Drawing from a multitude of influences ranging from family ethnicity to pop culture, the self-titled collection of songs, while never imitative, is musically seasoned by admiration for Dylan, Simon & Garfunkel, Van Morrison, The Band, and certainly Cat Stevens (although in the case of Stevens, it's mostly due to the uncanny vocal similarity in the timbre of singer/guitarist/songwriter Steven Delopoulos' voice). The resulting combination of all of the things that make Burlap To Cashmere tick is a timeless musical style that relies on its own artistic integrity rather than the current pop sound du jour.
Singer/songwriter Steven Delopoulos, guitarist John Philippidis and drummer Theodore Pagano still remain the core of the performing and recording unit, preserving the BtC sound and continuing the musical legacy with integrity and style. Mitchell Froom (Elvis Costello, Suzanne Vega, Los Lobos, Paul McCartney) produces the project with restraint and taste, allowing the band to create an unaffected human sound.
Basically an acoustic band (even though electric bass, guitar and keyboards are sparingly used,), don't make the mistake of categorizing Burlap To Cashmere as folk or country – in fact, they are closer to a hybrid of Greek folk music mixed with pop and a bit of acoustic jazz, and only come close to country here on "Live in a Van." There's even an occasional hint of the Hot Club (if Django had been Greek) in the passionate acoustic guitar work - the entrance and short solo on "Orchestral Love Song" being a good example.
From the toughness of "Build a Wall," which reminds me of the way The Alarm used acoustic guitars to a strong rock effect, to the elegant beauty of "Love Reclaims the Atmosphere," (a track reminiscent of Simon & Garfunkel's "April Come She Will," that actually eclipses that song for elegance, melody and stunning two-part harmony), this project shows the band to be multi-faceted and well-eqiped to deliver a variety of styles. Burlap To Cashmere creates smart, memorable, lasting, melodic songs – the kind that linger with you long after the CD has been put back into its jacket – and that's really what this is all about: good songs.

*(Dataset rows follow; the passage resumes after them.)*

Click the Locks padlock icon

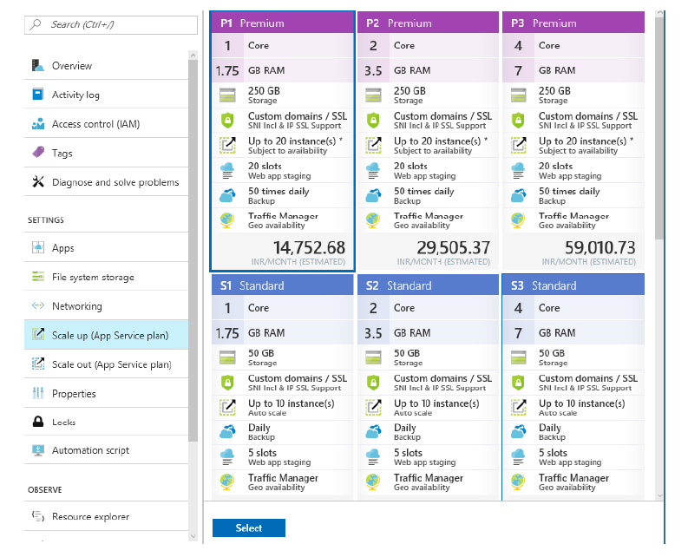point(37,423)
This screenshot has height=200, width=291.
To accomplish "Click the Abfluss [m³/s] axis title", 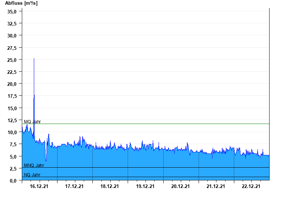I will (21, 3).
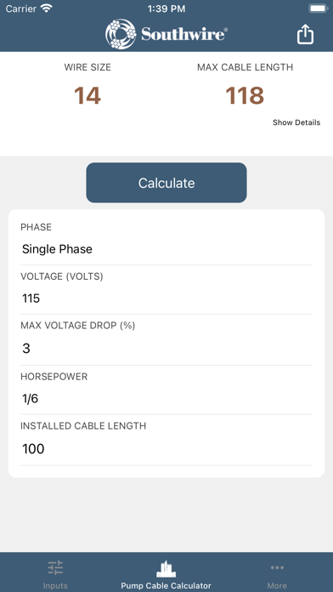Tap the max cable length result 118
The height and width of the screenshot is (592, 333).
coord(245,95)
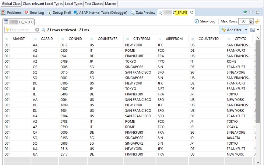Screen dimensions: 264x165
Task: Click the apply filter checkmark icon
Action: coord(37,30)
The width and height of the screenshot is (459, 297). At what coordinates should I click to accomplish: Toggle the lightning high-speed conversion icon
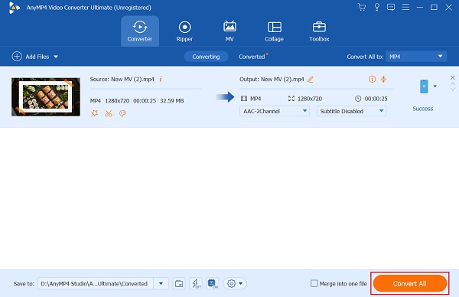tap(196, 283)
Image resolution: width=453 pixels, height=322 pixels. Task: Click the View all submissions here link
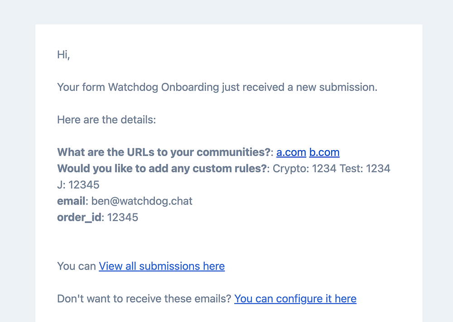162,266
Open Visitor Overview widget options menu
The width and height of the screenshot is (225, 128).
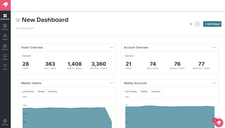coord(111,48)
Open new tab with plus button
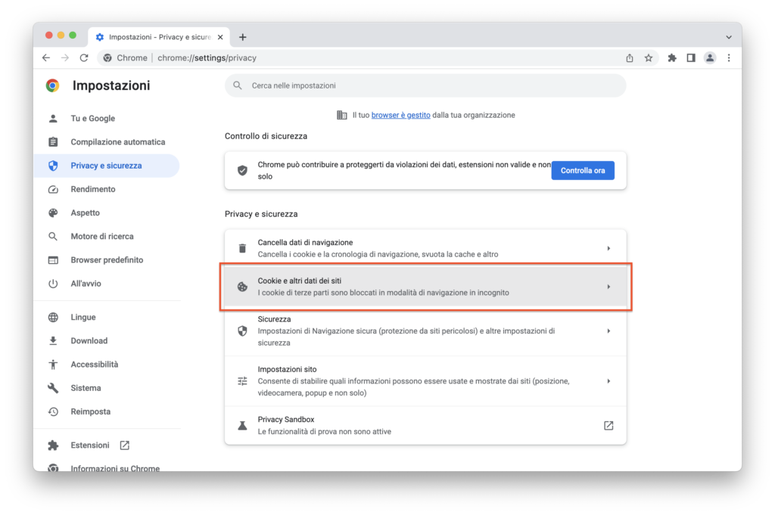Viewport: 775px width, 515px height. point(243,37)
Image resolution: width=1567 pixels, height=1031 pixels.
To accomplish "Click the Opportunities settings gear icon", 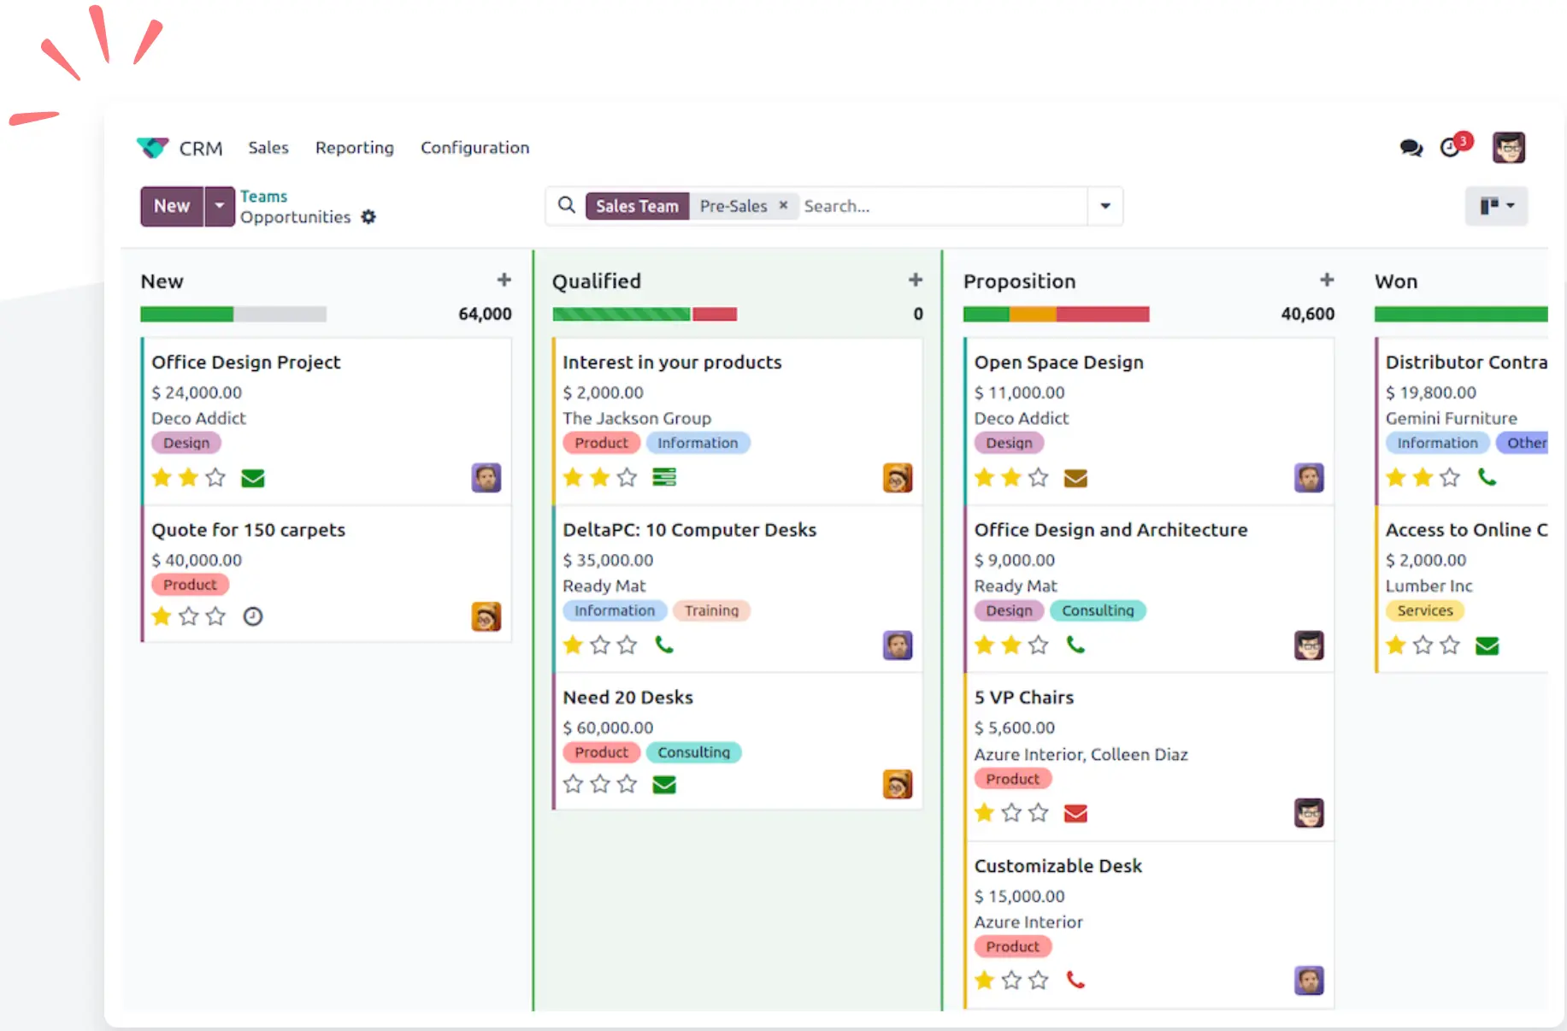I will [x=368, y=217].
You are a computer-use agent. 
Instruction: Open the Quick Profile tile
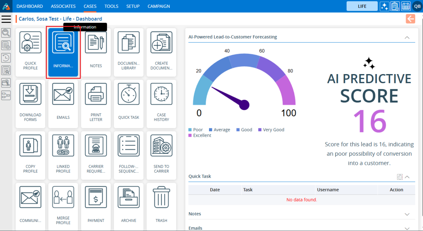click(x=30, y=52)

Covering a variety of life-issues in the lyrics, there's a poetry to Delopoulos' words that elevates the songs beyond the typical banality of contemporary pop. Gritty and elegant at the same time, the songs reflect every day life but also contain Biblical allusions for those 'with an ear to hear' such things – this is especially true in the album's closing track – the Van Morrison-esque, "The Other Country."
Burlap To Cashmere is indeed back, contributing a welcome diversion from the all-too-generic sounds of the pop mainstream: intelligent, well-written, well performed songs for the discerning, thoughtful listener. It's good to have the boys from Brooklyn in action again.